Handling Two Working Directories

Many of the working groups that we support work both on local computers as well as in remote servers. We leverage Git and GitHub to pass code updates back and forth between the two environments but updating the working directory every time such a pivot is made is cumbersome.

We have thus written wd_loc for this purpose! wd_loc allows users to specify two working directory paths and toggle between them using a logical argument.

The local argument accepts a logical value. If local = TRUE, then the file path specified in the local_path argument is returned as a character string. If local = FALSE then the file path specified in the remote_path argument is used. local_path defaults to base::getwd() so it need not be specified if you are using RStudio Projects.

You can run wd_loc inside of base::setwd if desired though we recommend assigning the file path to a “path” object and invoking that whenever import or export must be done.

scicomptools::wd_loc(local = TRUE,
                     local_path = getwd(),
                     remote_path = file.path("path on server"))
#> /Users/.../scicomptools/vignettes

Checking Tokens

Some operations require passing a user’s personal access token (a.k.a. “PAT”) to RStudio. These workflows can fail unexpectedly if the token is improperly set or expires so it is valuable to double check whether the token is still embedded.

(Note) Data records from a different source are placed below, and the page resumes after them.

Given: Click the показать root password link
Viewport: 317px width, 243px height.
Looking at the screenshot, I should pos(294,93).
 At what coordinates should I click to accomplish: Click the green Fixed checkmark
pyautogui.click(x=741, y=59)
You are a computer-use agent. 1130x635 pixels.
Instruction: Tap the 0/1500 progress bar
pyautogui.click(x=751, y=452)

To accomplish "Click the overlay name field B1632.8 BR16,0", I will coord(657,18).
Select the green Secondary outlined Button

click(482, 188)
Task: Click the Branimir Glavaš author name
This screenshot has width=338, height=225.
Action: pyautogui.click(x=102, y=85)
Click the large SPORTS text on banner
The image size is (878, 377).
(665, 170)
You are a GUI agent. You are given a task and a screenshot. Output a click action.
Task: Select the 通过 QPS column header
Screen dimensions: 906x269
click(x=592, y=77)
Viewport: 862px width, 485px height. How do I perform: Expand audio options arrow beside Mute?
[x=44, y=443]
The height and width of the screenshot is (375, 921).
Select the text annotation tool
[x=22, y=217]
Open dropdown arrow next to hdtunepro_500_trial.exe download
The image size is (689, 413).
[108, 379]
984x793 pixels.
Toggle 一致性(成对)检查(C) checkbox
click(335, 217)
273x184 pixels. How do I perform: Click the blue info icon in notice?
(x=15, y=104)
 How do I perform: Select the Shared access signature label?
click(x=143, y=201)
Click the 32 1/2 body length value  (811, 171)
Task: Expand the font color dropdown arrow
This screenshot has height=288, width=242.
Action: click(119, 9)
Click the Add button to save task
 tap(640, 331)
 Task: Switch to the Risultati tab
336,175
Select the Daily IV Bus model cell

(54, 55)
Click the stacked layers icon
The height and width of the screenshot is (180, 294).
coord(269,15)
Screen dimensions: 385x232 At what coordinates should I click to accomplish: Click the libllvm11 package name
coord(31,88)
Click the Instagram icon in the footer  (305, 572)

The token_check function checks whether a token is attached and messages whether or not one is found. Currently this function supports checks for Qualtrics and GitHub tokens but this can be expanded if need be (post a GitHub issue if you have another token in mind!). Additionally, if secret = TRUE (the default) the success message simply identifies whether a token is found. If secret = FALSE the success message prints the token string in the console.

scicomptools::token_check(api = "github", secret = TRUE)